Artist edition package design
Red Bull 381 Projects
Packaging design for artist editions by Cedric Bomford for his solo exhibition “Tower Block” at Red Bull 381
Projects in September 2009. The inside display was designed to accommodate delicate porcelain nails of unique
shape and size. Each edition was cast from a nail found on the building site of the ambitious installation. The
die-cut edge of the package lid was designed to mimic the angular panelling and window design of Bomford’s observation
tower.
Conceptual booklet/poster
Created in collaboration with
Aimee Burnett
A collaborative project with Aimee Burnett, “Feuilleton” is a pamphlet and poster designed from peculiar inquiries
into historical accidents. This particular document presents a narrative investigating the nature of product
recalls, mining the procedures surrounding the rescindment of the faulty pitman arm in the steering mechanisms
of the 1959 and 1960 Ford Cadillacs. Our reconstruction, or investigative staging, of this object recall serves
to highlight the automobile as a catalyst at the intersection of religion, nationalism, and economics.

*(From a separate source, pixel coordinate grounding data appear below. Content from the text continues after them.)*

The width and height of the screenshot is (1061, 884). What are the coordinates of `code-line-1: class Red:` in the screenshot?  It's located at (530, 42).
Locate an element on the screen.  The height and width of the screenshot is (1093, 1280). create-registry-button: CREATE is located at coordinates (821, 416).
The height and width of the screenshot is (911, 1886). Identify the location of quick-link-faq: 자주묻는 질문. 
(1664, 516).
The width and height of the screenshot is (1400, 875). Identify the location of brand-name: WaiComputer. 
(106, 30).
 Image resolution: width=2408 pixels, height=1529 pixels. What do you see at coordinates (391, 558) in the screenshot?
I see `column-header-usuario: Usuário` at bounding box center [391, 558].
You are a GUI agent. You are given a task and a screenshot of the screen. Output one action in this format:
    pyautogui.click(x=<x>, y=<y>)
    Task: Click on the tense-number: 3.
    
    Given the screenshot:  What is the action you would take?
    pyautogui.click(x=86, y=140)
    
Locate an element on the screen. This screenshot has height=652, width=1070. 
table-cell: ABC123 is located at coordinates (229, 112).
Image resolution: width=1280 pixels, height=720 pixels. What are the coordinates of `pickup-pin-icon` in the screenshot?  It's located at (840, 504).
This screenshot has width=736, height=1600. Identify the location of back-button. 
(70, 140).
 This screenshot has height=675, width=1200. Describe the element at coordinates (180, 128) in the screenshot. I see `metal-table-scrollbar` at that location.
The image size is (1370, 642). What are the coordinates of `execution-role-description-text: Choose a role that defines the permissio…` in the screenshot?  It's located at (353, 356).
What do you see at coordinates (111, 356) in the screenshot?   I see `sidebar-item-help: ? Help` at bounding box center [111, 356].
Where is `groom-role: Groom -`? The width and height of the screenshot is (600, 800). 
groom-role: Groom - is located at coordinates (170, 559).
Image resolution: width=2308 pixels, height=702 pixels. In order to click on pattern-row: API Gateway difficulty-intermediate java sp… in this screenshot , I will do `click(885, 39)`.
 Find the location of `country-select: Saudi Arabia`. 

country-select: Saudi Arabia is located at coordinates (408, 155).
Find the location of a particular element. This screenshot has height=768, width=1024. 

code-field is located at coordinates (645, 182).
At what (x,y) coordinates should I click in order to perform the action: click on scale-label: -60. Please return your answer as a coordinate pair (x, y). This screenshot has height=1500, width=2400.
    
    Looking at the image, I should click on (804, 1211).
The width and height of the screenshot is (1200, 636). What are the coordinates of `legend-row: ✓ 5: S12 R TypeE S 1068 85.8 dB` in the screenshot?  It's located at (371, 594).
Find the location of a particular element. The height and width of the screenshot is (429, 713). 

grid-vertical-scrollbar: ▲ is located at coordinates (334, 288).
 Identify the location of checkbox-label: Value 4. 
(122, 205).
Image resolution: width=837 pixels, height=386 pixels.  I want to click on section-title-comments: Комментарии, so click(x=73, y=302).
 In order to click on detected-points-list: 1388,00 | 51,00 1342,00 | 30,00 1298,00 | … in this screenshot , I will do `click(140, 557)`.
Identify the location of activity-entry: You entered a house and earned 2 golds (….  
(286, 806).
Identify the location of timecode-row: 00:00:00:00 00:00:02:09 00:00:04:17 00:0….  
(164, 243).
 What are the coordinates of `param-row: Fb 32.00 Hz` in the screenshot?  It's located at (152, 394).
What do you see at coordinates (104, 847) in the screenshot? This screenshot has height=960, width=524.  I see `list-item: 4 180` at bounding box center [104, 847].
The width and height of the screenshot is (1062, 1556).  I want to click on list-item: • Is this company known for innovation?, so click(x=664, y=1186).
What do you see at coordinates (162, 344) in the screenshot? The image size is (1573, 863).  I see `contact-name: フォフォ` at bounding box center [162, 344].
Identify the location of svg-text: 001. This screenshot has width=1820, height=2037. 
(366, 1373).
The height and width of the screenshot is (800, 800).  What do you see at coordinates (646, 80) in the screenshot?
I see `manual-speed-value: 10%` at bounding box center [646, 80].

An index of artist multiples
Independent Study
An extension of my curiosity with object-oriented ontology, “Editions” employs multiple processes of cataloguing
cultural artifacts—more specifically artist multiples. I believe artist editions occupy a peculiar social space
between art and design. Drawing on Bill Brown’s Thing Theory, which investigates the way that “things” seem to
elude systems of semantic classification, I deterritorialized each edition and prompted viewers to engage with
these objects in a multiplicity of ways and outside of their art-specific context.
Exhibition Catalogue
Vancouver Art Gallery
Accompanying the 2018 exhibition "Bombhead" at the Vancouver Art Gallery, curated by John O'Brian, this booklet
serves as a small catalogue of this thematic exhibition exploring the nuclear age. Featuring contemporary artists
alongside both pre- and postwar works, this catalogue was designed to contextualize the exhibition inside a facsimile
of literature disseminated by the Canadian Emergency Measures Organization in the 1960s. Using illustrations
from the original government-issued booklets, this piece was designed to demonstrate O'Brian's unique curatorial vision
within an object that looks as though it belongs within the display cases of the exhibit itself.
Creative Direction: Derek Barnett & Jonathan Middleton
Studio: Information Office
Festival Catalogue
Capture Photography Festival
The 2018 Capture Photography Festival catalogue is a 160-page magazine detailing all of the city-wide exhibitions,
events, and programming for this ambitious festival. Capture is an annual not-for-profit Festival that strives
to nurture emerging talent, engage community, and spark public dialogue about photography as vessel for communication
and expression. The 2018 catalogue was designed to always privilege the artists' works—bringing imagery to the
fore and sometimes even overlapping typography. The catalogue had to be accessible to a wide range of audiences
while maintaining a contemporary sensibility towards photography as a significant and impactful art form.